If you can't enable ignoreUnusedDeps (for example, you're on an older release), declare the locales explicitly:

import {
  withNativeFederation,
  shareAll,
  shareAngularLocales,
} from '@angular-architects/native-federation-v4/config';

export default withNativeFederation({
  name: 'mfe1',
  shared: {
    ...shareAll({ singleton: true, strictVersion: true, requiredVersion: 'auto' }),
    ...shareAngularLocales(['en', 'de', 'fr']),
  },
});

shareAngularLocales(keys, opts?) generates one shared entry per locale key, pre-wiring the packageInfo.entryPoint at node_modules/@angular/common/locales/<key>.js. Pass opts.config to override the default { singleton: true, strictVersion: true, requiredVersion: 'auto' }; pass opts.legacy: true to use the old .mjs filenames if your @angular/common still ships them.

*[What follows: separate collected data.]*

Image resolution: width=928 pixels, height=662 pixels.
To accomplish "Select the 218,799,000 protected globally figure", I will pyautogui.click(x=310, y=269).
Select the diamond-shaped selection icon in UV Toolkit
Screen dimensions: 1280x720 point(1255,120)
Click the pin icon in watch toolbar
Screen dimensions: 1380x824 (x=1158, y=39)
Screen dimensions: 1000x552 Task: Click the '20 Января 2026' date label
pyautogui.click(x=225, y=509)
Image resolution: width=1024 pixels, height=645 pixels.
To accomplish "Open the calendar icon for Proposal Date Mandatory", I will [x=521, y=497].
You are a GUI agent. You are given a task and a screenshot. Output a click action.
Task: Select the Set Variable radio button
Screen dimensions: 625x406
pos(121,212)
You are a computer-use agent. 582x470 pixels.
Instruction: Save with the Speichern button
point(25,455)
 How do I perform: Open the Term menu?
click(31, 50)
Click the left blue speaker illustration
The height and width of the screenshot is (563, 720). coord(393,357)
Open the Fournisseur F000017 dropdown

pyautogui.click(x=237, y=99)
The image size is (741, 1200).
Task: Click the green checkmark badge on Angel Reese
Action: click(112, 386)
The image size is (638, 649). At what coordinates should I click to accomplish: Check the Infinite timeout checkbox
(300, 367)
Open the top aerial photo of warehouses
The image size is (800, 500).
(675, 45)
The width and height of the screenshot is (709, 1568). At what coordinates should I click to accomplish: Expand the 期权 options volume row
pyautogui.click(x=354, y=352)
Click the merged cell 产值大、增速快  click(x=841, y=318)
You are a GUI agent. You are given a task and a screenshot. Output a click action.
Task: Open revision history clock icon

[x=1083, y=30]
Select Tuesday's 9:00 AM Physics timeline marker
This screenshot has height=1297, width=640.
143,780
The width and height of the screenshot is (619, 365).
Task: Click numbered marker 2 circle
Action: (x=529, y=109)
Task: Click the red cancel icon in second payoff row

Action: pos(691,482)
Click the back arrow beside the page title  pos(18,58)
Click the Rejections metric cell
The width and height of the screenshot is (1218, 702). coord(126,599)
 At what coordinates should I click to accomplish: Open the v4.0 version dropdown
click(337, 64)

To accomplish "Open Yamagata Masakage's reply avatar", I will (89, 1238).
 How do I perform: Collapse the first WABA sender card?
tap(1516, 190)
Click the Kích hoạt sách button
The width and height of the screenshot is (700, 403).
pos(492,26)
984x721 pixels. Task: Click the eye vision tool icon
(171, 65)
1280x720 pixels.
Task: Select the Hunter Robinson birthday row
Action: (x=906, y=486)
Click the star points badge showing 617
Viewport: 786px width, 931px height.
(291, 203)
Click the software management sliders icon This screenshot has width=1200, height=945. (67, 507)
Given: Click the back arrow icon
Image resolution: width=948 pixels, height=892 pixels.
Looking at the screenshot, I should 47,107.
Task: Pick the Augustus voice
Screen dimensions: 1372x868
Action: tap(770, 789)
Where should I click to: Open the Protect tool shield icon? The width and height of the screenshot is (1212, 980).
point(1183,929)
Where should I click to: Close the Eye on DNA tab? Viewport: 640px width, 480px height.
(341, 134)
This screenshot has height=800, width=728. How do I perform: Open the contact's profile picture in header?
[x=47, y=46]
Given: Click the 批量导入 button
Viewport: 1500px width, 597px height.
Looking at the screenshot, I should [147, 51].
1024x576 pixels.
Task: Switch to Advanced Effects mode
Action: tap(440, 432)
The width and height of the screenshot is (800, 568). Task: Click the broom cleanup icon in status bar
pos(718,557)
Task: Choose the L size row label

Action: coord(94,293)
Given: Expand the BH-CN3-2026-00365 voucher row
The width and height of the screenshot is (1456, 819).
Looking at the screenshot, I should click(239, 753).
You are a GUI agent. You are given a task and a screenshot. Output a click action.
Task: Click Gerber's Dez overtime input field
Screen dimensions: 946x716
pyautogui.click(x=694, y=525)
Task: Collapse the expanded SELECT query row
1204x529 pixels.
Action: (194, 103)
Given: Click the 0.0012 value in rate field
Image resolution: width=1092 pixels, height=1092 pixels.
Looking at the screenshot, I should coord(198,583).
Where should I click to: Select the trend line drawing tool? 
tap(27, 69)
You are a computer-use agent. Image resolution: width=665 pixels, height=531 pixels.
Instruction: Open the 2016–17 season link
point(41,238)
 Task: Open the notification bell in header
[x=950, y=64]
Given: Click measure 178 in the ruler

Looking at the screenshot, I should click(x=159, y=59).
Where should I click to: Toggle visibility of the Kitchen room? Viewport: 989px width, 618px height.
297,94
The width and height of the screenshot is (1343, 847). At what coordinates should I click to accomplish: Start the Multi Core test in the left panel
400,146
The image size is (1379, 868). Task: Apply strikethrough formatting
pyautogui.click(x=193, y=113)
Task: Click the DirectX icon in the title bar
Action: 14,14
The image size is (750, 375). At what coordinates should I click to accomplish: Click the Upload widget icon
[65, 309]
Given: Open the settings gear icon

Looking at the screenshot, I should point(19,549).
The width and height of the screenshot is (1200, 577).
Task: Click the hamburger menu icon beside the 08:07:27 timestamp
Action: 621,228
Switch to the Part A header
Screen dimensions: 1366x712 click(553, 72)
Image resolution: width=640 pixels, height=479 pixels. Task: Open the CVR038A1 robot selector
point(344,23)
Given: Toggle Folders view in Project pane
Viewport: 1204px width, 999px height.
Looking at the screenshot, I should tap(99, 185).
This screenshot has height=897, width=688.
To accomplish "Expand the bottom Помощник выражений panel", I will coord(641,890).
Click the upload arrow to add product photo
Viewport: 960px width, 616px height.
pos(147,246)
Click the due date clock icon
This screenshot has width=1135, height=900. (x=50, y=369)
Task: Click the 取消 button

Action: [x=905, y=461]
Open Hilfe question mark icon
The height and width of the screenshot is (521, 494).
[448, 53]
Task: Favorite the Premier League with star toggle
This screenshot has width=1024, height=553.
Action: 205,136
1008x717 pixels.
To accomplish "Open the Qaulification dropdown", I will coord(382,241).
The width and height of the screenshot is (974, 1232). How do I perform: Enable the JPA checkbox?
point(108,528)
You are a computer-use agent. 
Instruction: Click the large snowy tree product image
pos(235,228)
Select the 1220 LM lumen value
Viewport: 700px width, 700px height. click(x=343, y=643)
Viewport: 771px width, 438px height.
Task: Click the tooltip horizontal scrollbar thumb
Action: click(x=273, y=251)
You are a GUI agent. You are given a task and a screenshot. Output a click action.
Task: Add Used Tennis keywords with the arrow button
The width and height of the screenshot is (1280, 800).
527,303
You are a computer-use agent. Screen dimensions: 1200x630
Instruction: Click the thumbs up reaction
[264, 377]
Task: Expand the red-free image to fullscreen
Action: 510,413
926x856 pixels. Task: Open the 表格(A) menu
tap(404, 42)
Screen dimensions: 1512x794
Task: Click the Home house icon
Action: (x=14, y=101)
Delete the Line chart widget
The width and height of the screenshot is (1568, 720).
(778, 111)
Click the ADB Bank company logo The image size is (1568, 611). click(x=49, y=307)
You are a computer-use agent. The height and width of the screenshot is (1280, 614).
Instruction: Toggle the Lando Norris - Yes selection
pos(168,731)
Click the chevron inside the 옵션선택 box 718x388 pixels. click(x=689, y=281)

See Localization for the wider context.

What the Schematic Generates

For reference, this is the federation.config.mjs that ng add emits for a remote on v4:

import { withNativeFederation, shareAll } from '@angular-architects/native-federation-v4/config';

export default withNativeFederation({
  name: 'mfe1',

  exposes: {
    './Component': './projects/mfe1/src/app/app.component.ts',
  },

  shared: {
    ...shareAll(
      { singleton: true, strictVersion: true, requiredVersion: 'auto', build: 'package' },
      {
        overrides: {
          // includeSecondaries is an opt-out of ignoreUnusedDeps, so all of
          // @angular/core is shared to prevent mismatches.
          '@angular/core': {
            singleton: true,
            strictVersion: true,
            requiredVersion: 'auto',
            build: 'package',
            includeSecondaries: { keepAll: true },
          },
        },
      },
    ),
  },

  skip: [
    'rxjs/ajax',
    'rxjs/fetch',
    'rxjs/testing',
    'rxjs/webSocket',
    // Add further packages you don't need at runtime
  ],

  features: {
    // ignoreUnusedDeps is enabled by default now
    // ignoreUnusedDeps: true,

    // Opt-in: groups chunks in remoteEntry.json for smaller metadata file
    denseChunking: true,
  },
});

Notable defaults: build: 'package' for the per-package build mode (each external gets its own meta file — see build modes), includeSecondaries.keepAll for @angular/core only (see below), and denseChunking: true to compress the remoteEntry.json. The schematic doesn't generate an override for @angular/common; only @angular/core gets the keepAll guard out of the box.

Why keepAll for @angular/core?

With ignoreUnusedDeps on, the core only shares the secondary entry points (e.g. @angular/core/rxjs-interop) that this remote actually imports. That's fine for most packages but dangerous for Angular itself: a different remote might rely on a secondary that this remote omits, and the orchestrator would then load that secondary from a different Angular version, splitting Angular across versions. includeSecondaries: { keepAll: true } forces every Angular secondary to ship from the same package, keeping the framework versioned as a unit.